Every multi-dimensional experiment variable is defined as a zip in the ramble.yaml. If matrixed is set to True, the variable (or the zip iin case of a multi-dimensional variable) is declared as a matrix in ramble.yaml. The generated ramble.yaml for the above example would be look like:

experiments:
  amg2023_{px}_{py}_{pz}_{groups}:
    ...
    variables:
        px: 2
        py: 2
        pz: 2
        groups: 16
        n_gpus: 8
    zips:
      n_resources_dict:
      - px
      - py
      - pz
    matrix:
      - n_resources_dict
      - groups

A variable also can be assigned a list of values, each individual value corresponding to a single experiment. Refer to the Ramble documentation for a detailed explanation of zip and matrix.

More on Scaling Configurations

For each scaling mode supported by an application, the def register_scaling_config() method must define the scaled variables and their corresponding scaling function.

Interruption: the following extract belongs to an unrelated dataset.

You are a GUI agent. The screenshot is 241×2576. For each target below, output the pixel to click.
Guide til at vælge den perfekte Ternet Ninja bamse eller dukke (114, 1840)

The input to def register_scaling_config() is a dictionary of the following form.:

{
  ScalingMode.Strong: {
    "v1": strong_scaling_function1,
    "v2": strong_scaling_function2,
    ...
  },
  ScalingMode.Weak: {
    "v1": weak_scaling_function1,
    "v2": weak_scaling_function2,
    ...
  },
  ...
}

Scaled variables can be multi-dimensional or one-dimensional. All multi-dimensional variables in a scaling mode must have the same dimensionality. The scaling function for each variable takes the following form.:

def scaling_function(var, i, dim, sf):
  # scale var[dim] for the i-th experiment
  scaled_val = ...
  return scaled_val

where,

var is the benchpark.Variable instance corresponding to the scaled variable
i is the i-th experiment in the specified number of scaling-iterations
dim is the current dimension that is being scaled (in any given experiment iteration the same dimension of each variable is scaled)
sf is the value by which the variable must be scaled, as specified by scaling-factor

In the list of variables defined for each scaling mode, scaling starts from the dimension that has the minimum value for the first variable and proceeds through the dimensions in a round-robin manner till the specified number of experiments are generated. That is, if the scaling config is defined as:

register_scaling_config ({
  ScalingMode.Strong: {
    "n_resources_dict": lambda var, i, dim, sf: var.val(dim) * sf,
    "process_problem_size_dict": lambda var, i, dim, sf: var.val(dim) * sf,
  }
})

and the initial values of the variables are:

"n_resources_dict" : {
  "px": 2, # dim 0
  "py": 2, # dim 1
  "pz": 1, # dim 2
},
"process_problem_size_dict" : {
  "nx": 16, # dim 0
  "ny": 32, # dim 1
  "nz": 32, # dim 2
},

then after 4 scaling iterations (i.e. 3 scalings), the final values of the scaled variables will be:

"n_resources_dict" : {
    "px": [2, 2, 4, 4]
    "py": [2, 2, 2, 4]
    "pz": [1, 2, 2, 2]
},
"process_problem_size_dict" : {
    "nx": [16, 16, 32, 32]
    "ny": [32, 32, 32, 64]
    "nz": [32, 64, 64, 64]
},

Note that scaling starts from the minimum value dimension (pz) of the first variable (n_resources_dict) and proceeds in a round-robin manner through the other dimensions. See AMG2023 or Kripke for examples of different scaling configurations.